● Data extracts:

****************

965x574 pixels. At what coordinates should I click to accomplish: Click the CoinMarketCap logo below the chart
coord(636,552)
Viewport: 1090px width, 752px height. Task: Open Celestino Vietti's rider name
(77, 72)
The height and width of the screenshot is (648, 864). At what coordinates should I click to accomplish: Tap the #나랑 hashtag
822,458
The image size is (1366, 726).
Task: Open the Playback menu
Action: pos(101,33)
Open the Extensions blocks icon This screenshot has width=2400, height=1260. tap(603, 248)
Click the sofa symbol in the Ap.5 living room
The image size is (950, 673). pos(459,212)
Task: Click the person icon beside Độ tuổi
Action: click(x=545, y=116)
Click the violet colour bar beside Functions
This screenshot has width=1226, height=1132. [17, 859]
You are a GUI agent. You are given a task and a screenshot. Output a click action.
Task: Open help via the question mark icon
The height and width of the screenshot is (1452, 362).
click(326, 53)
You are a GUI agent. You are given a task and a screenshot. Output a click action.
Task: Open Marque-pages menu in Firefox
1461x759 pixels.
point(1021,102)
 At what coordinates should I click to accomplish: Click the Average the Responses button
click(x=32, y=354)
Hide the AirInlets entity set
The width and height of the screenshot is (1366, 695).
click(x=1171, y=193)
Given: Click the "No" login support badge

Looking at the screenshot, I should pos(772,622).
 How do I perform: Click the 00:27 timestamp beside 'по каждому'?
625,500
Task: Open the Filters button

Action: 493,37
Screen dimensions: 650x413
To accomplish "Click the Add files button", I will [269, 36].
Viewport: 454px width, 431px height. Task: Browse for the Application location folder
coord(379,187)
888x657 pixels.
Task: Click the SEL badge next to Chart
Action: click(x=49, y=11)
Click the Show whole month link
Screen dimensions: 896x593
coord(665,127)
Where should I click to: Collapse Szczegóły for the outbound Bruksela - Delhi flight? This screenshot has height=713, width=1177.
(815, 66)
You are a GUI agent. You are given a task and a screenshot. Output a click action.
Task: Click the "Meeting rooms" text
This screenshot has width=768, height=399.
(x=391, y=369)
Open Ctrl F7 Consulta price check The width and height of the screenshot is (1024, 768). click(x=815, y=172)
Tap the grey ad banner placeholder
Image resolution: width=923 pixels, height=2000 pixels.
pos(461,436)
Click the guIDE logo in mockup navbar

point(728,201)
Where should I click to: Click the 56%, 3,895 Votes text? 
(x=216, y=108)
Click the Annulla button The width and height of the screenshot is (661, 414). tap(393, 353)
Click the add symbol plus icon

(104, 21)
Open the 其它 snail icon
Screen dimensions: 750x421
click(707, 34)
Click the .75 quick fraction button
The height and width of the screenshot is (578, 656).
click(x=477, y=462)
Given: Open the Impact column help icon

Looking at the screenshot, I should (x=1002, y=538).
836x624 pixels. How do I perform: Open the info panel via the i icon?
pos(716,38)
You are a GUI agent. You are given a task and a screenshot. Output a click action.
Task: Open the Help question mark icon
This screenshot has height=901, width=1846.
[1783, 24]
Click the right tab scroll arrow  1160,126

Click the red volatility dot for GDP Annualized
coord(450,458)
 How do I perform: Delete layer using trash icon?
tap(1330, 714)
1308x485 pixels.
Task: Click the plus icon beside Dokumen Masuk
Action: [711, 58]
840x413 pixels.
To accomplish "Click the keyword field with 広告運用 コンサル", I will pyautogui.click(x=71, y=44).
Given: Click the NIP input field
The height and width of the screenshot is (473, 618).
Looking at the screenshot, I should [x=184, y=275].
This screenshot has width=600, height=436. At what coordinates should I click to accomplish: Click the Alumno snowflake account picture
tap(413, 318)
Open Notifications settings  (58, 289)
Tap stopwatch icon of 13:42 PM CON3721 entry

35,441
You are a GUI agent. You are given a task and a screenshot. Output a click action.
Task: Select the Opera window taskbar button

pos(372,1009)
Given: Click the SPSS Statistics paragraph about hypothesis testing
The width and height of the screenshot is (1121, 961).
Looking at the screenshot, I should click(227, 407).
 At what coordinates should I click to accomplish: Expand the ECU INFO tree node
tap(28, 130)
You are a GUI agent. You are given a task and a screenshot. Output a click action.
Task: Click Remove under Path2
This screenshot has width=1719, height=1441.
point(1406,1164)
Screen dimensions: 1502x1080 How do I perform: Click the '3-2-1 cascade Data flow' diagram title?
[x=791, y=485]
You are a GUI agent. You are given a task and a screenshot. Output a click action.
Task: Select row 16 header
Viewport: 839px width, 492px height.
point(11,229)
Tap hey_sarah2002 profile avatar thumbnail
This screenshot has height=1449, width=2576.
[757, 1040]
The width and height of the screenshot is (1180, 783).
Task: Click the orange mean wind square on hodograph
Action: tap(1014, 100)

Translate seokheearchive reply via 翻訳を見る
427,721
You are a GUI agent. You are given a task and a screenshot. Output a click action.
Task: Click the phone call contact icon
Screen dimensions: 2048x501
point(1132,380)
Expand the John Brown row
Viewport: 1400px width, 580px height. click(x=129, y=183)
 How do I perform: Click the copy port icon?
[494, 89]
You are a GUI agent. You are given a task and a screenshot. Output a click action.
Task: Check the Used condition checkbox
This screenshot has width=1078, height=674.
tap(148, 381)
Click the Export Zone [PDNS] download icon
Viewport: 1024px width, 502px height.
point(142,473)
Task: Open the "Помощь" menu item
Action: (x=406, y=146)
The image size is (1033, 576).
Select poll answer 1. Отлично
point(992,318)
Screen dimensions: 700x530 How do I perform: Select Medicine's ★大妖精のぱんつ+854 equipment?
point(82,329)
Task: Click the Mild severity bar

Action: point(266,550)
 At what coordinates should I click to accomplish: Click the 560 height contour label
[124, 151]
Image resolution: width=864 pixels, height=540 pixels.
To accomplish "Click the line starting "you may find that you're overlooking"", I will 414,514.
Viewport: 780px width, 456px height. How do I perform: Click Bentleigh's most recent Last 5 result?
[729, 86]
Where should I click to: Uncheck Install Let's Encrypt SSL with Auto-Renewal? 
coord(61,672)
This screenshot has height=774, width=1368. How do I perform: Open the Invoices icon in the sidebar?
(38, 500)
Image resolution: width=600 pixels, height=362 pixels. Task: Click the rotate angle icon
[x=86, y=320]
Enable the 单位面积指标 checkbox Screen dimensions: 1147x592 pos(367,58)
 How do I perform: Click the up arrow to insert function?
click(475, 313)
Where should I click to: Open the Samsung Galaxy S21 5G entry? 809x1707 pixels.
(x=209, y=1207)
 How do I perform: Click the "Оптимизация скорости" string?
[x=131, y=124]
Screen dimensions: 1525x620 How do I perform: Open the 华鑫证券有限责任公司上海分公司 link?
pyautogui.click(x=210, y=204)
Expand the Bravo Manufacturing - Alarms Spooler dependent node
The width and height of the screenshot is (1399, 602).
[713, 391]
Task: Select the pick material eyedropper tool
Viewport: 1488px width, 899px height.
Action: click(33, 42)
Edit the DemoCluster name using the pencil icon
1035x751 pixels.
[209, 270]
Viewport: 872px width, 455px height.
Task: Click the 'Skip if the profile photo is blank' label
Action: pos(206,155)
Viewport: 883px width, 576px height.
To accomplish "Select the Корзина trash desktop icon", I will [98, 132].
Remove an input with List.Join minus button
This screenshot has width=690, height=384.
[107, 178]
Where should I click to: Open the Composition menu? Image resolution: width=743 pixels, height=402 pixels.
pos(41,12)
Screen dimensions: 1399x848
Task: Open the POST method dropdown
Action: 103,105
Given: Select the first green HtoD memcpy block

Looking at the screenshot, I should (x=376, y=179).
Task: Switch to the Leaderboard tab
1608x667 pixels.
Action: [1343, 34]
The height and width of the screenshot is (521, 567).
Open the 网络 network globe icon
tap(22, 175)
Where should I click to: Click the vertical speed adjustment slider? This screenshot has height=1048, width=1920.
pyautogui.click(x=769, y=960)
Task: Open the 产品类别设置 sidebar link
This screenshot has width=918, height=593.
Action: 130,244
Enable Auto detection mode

****************

● Task to complete:
Please say how many lines in the records contain the word "Enable", and give only that number.

● Finished exercise:
2